- PROVIDED ENTRIES
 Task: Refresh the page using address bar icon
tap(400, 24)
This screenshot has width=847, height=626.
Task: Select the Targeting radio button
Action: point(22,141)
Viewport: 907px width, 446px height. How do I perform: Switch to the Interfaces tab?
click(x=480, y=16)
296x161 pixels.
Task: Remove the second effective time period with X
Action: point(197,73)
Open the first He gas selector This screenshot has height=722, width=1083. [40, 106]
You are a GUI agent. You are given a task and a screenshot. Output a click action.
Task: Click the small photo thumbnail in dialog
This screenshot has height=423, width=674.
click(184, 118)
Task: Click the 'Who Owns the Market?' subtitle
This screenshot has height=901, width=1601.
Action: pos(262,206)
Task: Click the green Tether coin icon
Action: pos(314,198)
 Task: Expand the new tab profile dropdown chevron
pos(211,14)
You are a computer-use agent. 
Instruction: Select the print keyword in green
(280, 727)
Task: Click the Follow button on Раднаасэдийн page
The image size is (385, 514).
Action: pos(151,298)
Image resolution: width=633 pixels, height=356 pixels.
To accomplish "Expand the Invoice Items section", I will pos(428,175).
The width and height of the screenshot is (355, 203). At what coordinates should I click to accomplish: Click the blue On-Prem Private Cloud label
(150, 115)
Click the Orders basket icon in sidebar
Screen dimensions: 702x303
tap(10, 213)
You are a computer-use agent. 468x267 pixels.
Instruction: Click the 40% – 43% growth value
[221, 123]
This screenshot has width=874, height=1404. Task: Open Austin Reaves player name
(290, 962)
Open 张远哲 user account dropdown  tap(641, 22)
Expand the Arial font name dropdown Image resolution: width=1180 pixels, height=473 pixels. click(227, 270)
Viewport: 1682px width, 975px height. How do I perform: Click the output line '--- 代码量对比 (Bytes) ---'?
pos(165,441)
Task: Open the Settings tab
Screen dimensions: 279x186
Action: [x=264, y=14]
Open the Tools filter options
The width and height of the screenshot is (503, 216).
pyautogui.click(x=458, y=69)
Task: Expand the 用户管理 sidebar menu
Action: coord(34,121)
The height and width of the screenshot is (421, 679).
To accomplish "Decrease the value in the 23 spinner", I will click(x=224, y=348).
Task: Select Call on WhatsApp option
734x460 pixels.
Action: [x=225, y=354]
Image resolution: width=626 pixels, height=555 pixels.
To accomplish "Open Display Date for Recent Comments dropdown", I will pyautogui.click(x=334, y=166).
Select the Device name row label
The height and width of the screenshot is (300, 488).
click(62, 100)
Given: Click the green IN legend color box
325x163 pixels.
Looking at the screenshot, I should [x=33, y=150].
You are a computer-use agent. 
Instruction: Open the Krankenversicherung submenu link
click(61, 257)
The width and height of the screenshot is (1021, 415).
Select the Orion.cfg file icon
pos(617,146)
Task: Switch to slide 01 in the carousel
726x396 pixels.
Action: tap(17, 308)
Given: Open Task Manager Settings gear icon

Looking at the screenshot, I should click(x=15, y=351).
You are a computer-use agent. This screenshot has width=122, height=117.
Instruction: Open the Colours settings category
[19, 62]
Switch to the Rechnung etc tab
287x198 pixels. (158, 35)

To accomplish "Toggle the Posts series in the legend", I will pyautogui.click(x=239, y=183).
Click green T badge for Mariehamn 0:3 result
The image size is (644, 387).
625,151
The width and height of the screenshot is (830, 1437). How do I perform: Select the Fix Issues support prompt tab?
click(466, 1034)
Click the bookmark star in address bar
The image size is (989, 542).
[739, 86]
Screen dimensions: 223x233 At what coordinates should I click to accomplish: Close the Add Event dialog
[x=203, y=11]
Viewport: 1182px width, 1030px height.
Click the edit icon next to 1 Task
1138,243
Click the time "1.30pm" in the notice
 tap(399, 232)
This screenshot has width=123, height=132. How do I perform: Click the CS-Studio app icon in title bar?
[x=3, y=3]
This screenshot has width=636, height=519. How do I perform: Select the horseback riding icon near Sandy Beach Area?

- WORK INSTRUCTIONS
When you copy the data, keep every line word for word.

- RESPONSE
 Task: Refresh the page using address bar icon
tap(400, 24)
This screenshot has width=847, height=626.
Task: Select the Targeting radio button
Action: point(22,141)
Viewport: 907px width, 446px height. How do I perform: Switch to the Interfaces tab?
click(x=480, y=16)
296x161 pixels.
Task: Remove the second effective time period with X
Action: point(197,73)
Open the first He gas selector This screenshot has height=722, width=1083. [40, 106]
You are a GUI agent. You are given a task and a screenshot. Output a click action.
Task: Click the small photo thumbnail in dialog
This screenshot has height=423, width=674.
click(184, 118)
Task: Click the 'Who Owns the Market?' subtitle
This screenshot has height=901, width=1601.
Action: pos(262,206)
Task: Click the green Tether coin icon
Action: pos(314,198)
 Task: Expand the new tab profile dropdown chevron
pos(211,14)
You are a computer-use agent. 
Instruction: Select the print keyword in green
(280, 727)
Task: Click the Follow button on Раднаасэдийн page
The image size is (385, 514).
Action: pos(151,298)
Image resolution: width=633 pixels, height=356 pixels.
To accomplish "Expand the Invoice Items section", I will pos(428,175).
The width and height of the screenshot is (355, 203). At what coordinates should I click to accomplish: Click the blue On-Prem Private Cloud label
(150, 115)
Click the Orders basket icon in sidebar
Screen dimensions: 702x303
tap(10, 213)
You are a computer-use agent. 468x267 pixels.
Instruction: Click the 40% – 43% growth value
[221, 123]
This screenshot has width=874, height=1404. Task: Open Austin Reaves player name
(290, 962)
Open 张远哲 user account dropdown  tap(641, 22)
Expand the Arial font name dropdown Image resolution: width=1180 pixels, height=473 pixels. click(227, 270)
Viewport: 1682px width, 975px height. How do I perform: Click the output line '--- 代码量对比 (Bytes) ---'?
pos(165,441)
Task: Open the Settings tab
Screen dimensions: 279x186
Action: [x=264, y=14]
Open the Tools filter options
The width and height of the screenshot is (503, 216).
pyautogui.click(x=458, y=69)
Task: Expand the 用户管理 sidebar menu
Action: coord(34,121)
The height and width of the screenshot is (421, 679).
To accomplish "Decrease the value in the 23 spinner", I will click(x=224, y=348).
Task: Select Call on WhatsApp option
734x460 pixels.
Action: [x=225, y=354]
Image resolution: width=626 pixels, height=555 pixels.
To accomplish "Open Display Date for Recent Comments dropdown", I will pyautogui.click(x=334, y=166).
Select the Device name row label
The height and width of the screenshot is (300, 488).
click(62, 100)
Given: Click the green IN legend color box
325x163 pixels.
Looking at the screenshot, I should [x=33, y=150].
You are a computer-use agent. 
Instruction: Open the Krankenversicherung submenu link
click(61, 257)
The width and height of the screenshot is (1021, 415).
Select the Orion.cfg file icon
pos(617,146)
Task: Switch to slide 01 in the carousel
726x396 pixels.
Action: tap(17, 308)
Given: Open Task Manager Settings gear icon

Looking at the screenshot, I should click(x=15, y=351).
You are a computer-use agent. This screenshot has width=122, height=117.
Instruction: Open the Colours settings category
[19, 62]
Switch to the Rechnung etc tab
287x198 pixels. (158, 35)

To accomplish "Toggle the Posts series in the legend", I will pyautogui.click(x=239, y=183).
Click green T badge for Mariehamn 0:3 result
The image size is (644, 387).
625,151
The width and height of the screenshot is (830, 1437). How do I perform: Select the Fix Issues support prompt tab?
click(466, 1034)
Click the bookmark star in address bar
The image size is (989, 542).
[739, 86]
Screen dimensions: 223x233 At what coordinates should I click to accomplish: Close the Add Event dialog
[x=203, y=11]
Viewport: 1182px width, 1030px height.
Click the edit icon next to 1 Task
1138,243
Click the time "1.30pm" in the notice
 tap(399, 232)
This screenshot has width=123, height=132. How do I perform: Click the CS-Studio app icon in title bar?
[x=3, y=3]
This screenshot has width=636, height=519. How do I perform: Select the horseback riding icon near Sandy Beach Area?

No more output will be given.